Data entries

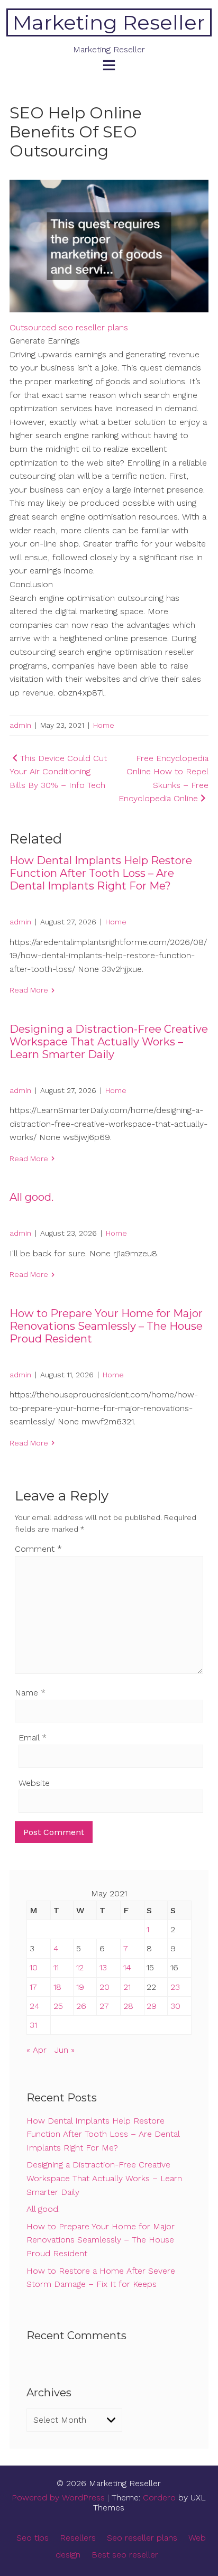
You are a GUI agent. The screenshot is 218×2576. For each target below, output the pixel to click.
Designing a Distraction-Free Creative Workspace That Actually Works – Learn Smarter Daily (109, 1042)
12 (80, 1967)
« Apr (36, 2050)
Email (33, 1737)
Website (34, 1783)
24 (35, 2006)
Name (30, 1693)
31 (33, 2025)
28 (128, 2006)
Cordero (159, 2497)
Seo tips (32, 2538)
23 (175, 1987)
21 (127, 1987)
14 (127, 1967)
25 (58, 2006)
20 (104, 1987)
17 (33, 1987)
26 (81, 2006)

## What needs to be done
Transcribe only what runs from the line with "Designing a Distraction-Free" to the last line above, keeping every line exactly as written.

## Output
Designing a Distraction-Free Creative Workspace That Actually Works – Learn Smarter Daily (109, 1042)
12 (80, 1967)
« Apr (36, 2050)
Email (33, 1737)
Website (34, 1783)
24 (35, 2006)
Name (30, 1693)
31 (33, 2025)
28 (128, 2006)
Cordero (159, 2497)
Seo tips (32, 2538)
23 (175, 1987)
21 (127, 1987)
14 (127, 1967)
25 (58, 2006)
20 (104, 1987)
17 (33, 1987)
26 (81, 2006)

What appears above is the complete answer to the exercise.